Attenuation in the neural tracking of auditory streams within the first 20 seconds of sound presentation
View abstract on PubMed
Summary
This summary is machine-generated.Neural signals tracking continuous sound envelopes show reduced tracking in the first 20 seconds of a segment. This short-term habituation effect is consistent across various auditory stimuli and experimental conditions.
Area Of Science
- Auditory neurophysiology
- System identification methodologies
- Neural signal processing
Background
- Naturalistic auditory tasks, including continuous speech and music, are increasingly studied.
- Neural signatures are probed by relating sensory input to neural signals.
- Understanding auditory attention, prediction, language development, and communication impairments benefits from these studies.
Purpose Of The Study
- To investigate the impact of experimental design, specifically sound stimulus segmentation, on neural signals.
- To determine the generalizability versus specificity of neural tracking results across different experimental setups.
- To assess the sensitivity of neural signals to the onset of sound segments.
Main Methods
- Re-analysis of data from multiple studies on continuous sound listening.
- Measurement of neural tracking of the sound envelope.
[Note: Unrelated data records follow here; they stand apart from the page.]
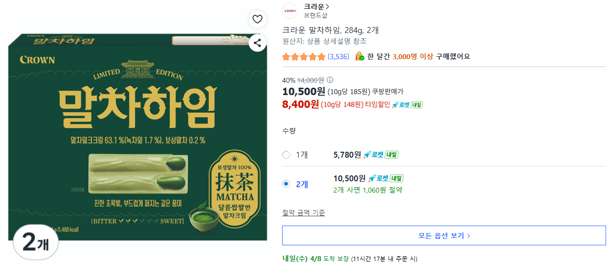Screen dimensions: 613x267
Task: Click the info icon beside 14,000원
Action: click(x=330, y=80)
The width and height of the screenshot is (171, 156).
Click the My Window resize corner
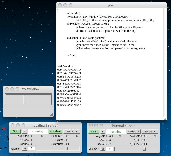(51, 115)
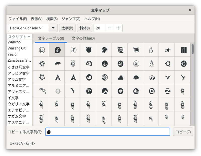Viewport: 201px width, 156px height.
Task: Open the HackGen Console NF font dropdown
Action: tap(53, 28)
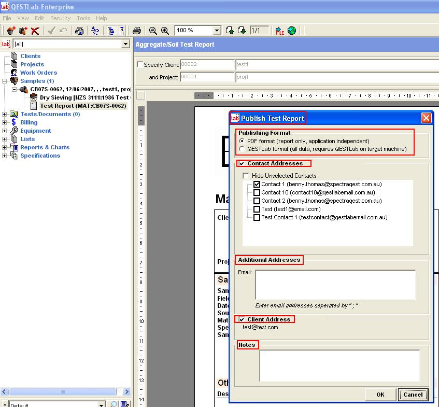Go to next page with down arrow icon
The width and height of the screenshot is (439, 407).
pos(241,31)
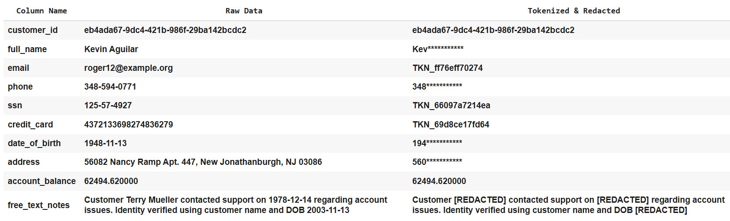The height and width of the screenshot is (221, 730).
Task: Click the raw address starting "56082 Nancy Ramp"
Action: 203,162
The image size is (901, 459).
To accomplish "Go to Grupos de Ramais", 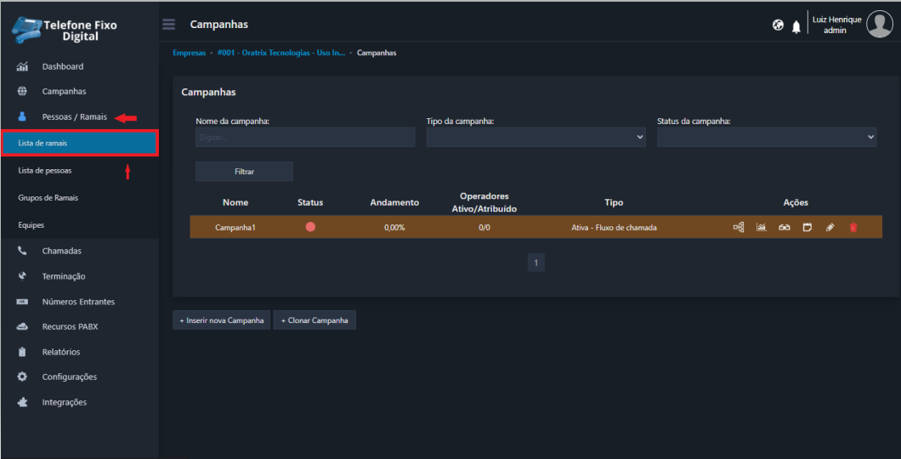I will (x=48, y=198).
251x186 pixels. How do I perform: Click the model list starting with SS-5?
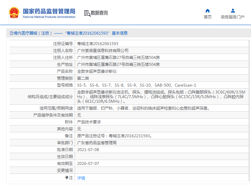pyautogui.click(x=136, y=85)
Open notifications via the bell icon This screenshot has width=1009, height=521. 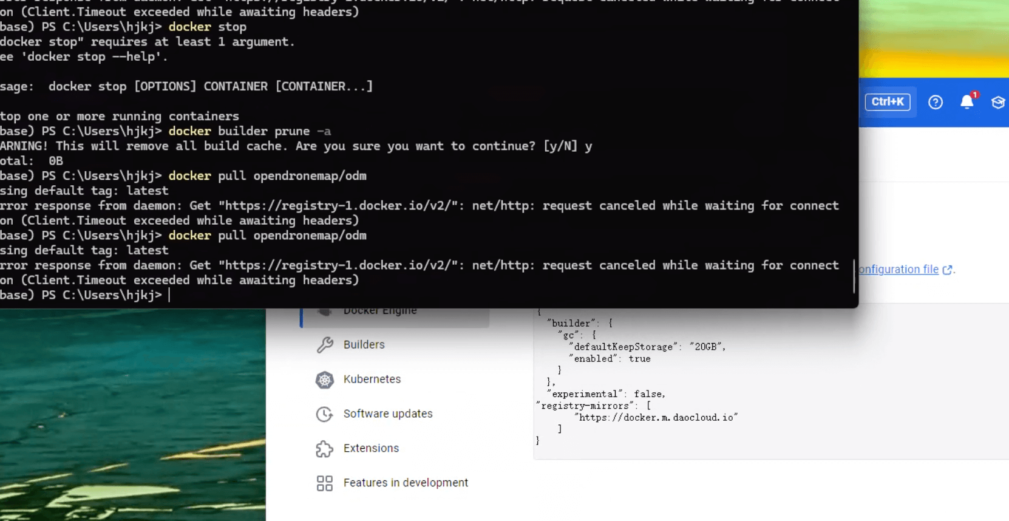pos(967,102)
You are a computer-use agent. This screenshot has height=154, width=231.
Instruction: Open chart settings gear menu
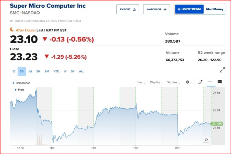click(188, 82)
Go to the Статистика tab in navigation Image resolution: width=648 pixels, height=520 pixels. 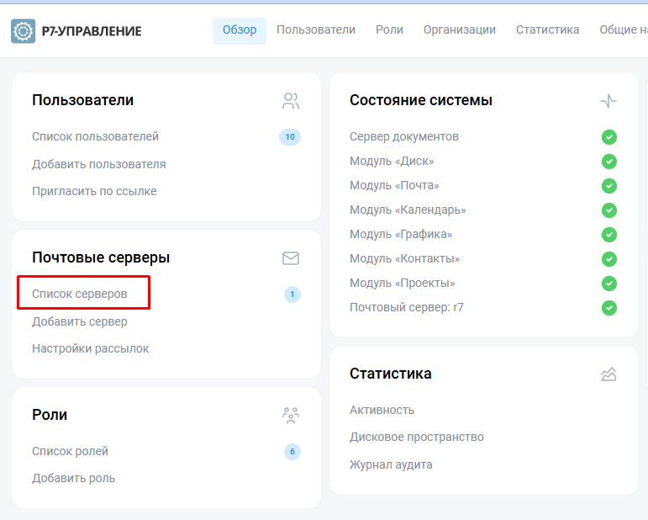547,30
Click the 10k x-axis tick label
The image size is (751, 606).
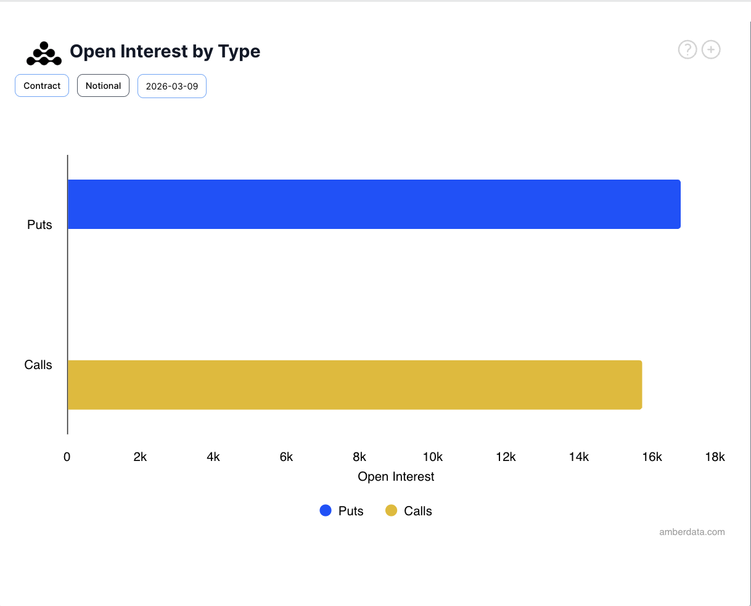tap(433, 457)
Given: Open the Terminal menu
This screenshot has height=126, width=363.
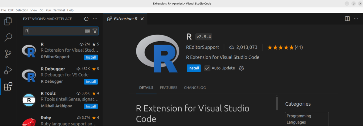Looking at the screenshot, I should [59, 10].
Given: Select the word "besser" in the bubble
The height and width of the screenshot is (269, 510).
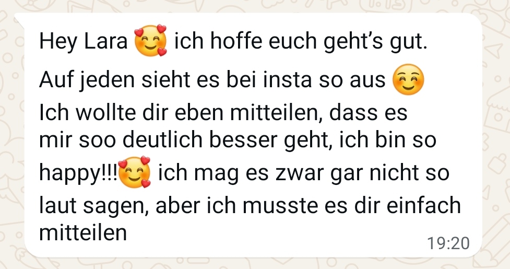Looking at the screenshot, I should click(x=243, y=140).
- Comparison of neural tracking across different stimulus types (speech, music) and conditions (attention, intelligibility, modality).
Main Results
- A reduced neural tracking of the sound envelope was observed in the initial 20 seconds of each sound segment.
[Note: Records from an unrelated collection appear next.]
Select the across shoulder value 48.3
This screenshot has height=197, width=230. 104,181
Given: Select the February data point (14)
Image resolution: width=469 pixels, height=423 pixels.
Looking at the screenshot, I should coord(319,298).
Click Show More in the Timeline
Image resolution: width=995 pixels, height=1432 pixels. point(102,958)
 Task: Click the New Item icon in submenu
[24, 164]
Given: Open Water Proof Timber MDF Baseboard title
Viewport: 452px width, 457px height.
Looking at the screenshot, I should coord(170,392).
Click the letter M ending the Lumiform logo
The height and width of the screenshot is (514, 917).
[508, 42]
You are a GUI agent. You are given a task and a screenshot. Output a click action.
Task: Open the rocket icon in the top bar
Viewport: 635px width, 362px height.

- This effect occurred at segment onset and was independent of segment duration.
- The phenomenon was consistent across speech and music stimuli, and unaffected by attention, intelligibility, or modality.
Conclusions
- Sound stimulus segmentation significantly affects envelope tracking measures in auditory neurophysiology.
- This short-term habituation effect must be considered when interpreting existing and future results from continuous sound experiments.
- Failure to account for segmentation effects could lead to misinterpretation of neural data and hinder comparisons across studies.